Guo Hao, Dong Chunlei, Han Qingquan, Jiang Hongyu, Sun Hongji, Sun Xuemei, Zhang Songlin, Peng Huisheng
State Key Laboratory of Molecular Engineering of Polymers, Department of Macromolecular Science, Institute of Fiber Materials and Devices, and Laboratory of Advanced Materials, Fudan University, Shanghai, 200438, China.
ACS Cent Sci. 2025 Jun 3;11(6):855-867. doi: 10.1021/acscentsci.5c00155. eCollection 2025 Jun 25.
Carbon nanotube (CNT) fibers, renowned for their theoretically high tensile strength, low density, and outstanding electrical conductivity, are promising candidates for cutting-edge applications in wearable electronics, bioengineering, and aerospace engineering. Despite their immense potential, the widespread adoption of CNT fibers faces critical barriers, including the challenge of enhancing macroscopic fiber performance and achieving scalable, consistent production. The extraordinary intrinsic properties of individual CNTs are not fully transferred to macroscopic fibers due to weak intertube interactions, misalignment, and structural defects. Among the available production methods, floating catalyst chemical vapor deposition stands out for its promise to enable the large-scale synthesis of CNT fibers. However, achieving consistent quality and scalability via this technique remains a significant obstacle. This outlook highlights the importance of innovative strategies for multiscale performance optimization and advances in scalable fabrication methodologies. A distinctive perspective on CNT fiber production is provided, emphasizing the integration of machine learning with process optimization strategies to enhance the uniformity and efficiency.

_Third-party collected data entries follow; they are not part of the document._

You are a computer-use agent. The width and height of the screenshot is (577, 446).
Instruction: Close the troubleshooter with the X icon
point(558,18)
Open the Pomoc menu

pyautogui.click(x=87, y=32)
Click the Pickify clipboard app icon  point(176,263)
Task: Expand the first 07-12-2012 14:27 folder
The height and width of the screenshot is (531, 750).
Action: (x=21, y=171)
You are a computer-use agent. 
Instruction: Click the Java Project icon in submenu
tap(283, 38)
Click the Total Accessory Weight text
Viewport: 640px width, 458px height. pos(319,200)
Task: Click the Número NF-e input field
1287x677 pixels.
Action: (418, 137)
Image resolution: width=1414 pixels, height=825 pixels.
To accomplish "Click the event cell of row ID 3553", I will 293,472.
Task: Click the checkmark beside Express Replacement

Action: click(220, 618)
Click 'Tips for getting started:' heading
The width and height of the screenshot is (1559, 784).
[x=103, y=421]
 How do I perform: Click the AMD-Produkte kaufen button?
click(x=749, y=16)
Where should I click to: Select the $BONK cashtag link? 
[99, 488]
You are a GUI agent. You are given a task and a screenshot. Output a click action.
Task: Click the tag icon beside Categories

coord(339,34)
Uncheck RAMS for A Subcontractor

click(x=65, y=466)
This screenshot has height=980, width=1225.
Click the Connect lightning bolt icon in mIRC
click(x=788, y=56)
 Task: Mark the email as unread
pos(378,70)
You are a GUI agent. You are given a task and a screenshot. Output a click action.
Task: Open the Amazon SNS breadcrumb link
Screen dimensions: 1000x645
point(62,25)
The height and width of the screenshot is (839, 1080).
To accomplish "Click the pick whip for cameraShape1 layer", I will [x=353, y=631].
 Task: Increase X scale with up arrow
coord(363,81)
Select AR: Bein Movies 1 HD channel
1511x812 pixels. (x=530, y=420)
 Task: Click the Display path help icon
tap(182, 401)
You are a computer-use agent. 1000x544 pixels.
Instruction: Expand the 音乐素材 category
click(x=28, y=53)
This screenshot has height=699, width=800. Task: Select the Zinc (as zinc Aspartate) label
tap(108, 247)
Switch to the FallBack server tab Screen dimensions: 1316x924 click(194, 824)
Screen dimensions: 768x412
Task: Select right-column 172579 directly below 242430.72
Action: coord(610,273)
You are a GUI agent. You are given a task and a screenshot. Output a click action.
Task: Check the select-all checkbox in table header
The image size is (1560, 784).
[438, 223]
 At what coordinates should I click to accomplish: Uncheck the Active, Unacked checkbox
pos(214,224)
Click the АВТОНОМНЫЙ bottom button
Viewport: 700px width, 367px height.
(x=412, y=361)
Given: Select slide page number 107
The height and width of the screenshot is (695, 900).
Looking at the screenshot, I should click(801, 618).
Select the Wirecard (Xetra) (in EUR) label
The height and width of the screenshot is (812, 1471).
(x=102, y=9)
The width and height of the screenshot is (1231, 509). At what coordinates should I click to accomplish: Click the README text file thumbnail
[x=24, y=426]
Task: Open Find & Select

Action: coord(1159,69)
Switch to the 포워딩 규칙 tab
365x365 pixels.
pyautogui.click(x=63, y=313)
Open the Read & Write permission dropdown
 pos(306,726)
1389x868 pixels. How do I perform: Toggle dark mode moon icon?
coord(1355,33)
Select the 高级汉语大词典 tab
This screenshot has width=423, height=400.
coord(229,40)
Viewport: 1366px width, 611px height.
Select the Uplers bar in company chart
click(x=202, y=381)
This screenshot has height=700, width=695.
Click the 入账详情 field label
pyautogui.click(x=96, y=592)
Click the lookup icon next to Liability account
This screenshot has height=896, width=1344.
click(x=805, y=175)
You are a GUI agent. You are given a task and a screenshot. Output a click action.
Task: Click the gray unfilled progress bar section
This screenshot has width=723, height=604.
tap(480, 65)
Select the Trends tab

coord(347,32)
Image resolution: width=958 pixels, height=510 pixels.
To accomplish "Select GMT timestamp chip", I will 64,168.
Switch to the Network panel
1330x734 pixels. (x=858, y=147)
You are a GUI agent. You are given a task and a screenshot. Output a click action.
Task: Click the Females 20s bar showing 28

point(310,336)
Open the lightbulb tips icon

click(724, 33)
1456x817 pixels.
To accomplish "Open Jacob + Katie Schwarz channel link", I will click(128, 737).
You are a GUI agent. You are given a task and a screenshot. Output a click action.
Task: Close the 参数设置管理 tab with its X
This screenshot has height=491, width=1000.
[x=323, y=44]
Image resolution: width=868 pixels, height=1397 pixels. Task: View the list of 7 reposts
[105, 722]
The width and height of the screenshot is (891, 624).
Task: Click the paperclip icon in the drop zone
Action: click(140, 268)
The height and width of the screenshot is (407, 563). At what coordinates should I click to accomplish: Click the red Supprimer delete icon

The outlook systematically discusses these challenges, exploring strategies for multiscale performance optimization, scaled-up fabrication methodologies, and efficient manufacturing processes. Additionally, it examines the transformative applications of CNT fibers across diverse industries, underscoring their potential to revolutionize next-generation technologies.
碳纳米管(CNT)纤维以其理论上的高拉伸强度、低密度和出色的导电性而闻名,是可穿戴电子、生物工程和航空航天工程等前沿应用的有前途的候选材料。尽管它们具有巨大的潜力,但碳纳米管纤维的广泛应用面临着关键障碍,包括提高宏观纤维性能以及实现可扩展、一致生产的挑战。由于管间相互作用较弱、排列不齐和结构缺陷,单个碳纳米管的非凡固有特性并未完全传递到宏观纤维上。在现有的生产方法中,浮动催化剂化学气相沉积因其有望实现碳纳米管纤维的大规模合成而脱颖而出。然而,通过该技术实现一致的质量和可扩展性仍然是一个重大障碍。这一展望突出了多尺度性能优化创新策略以及可扩展制造方法进展的重要性。提供了一个关于碳纳米管纤维生产的独特视角,强调将机器学习与工艺优化策略相结合以提高均匀性和效率。该展望系统地讨论了这些挑战,探索了多尺度性能优化策略、扩大规模的制造方法和高效制造工艺。此外,它还研究了碳纳米管纤维在不同行业的变革性应用,强调了它们对下一代技术进行革命的潜力。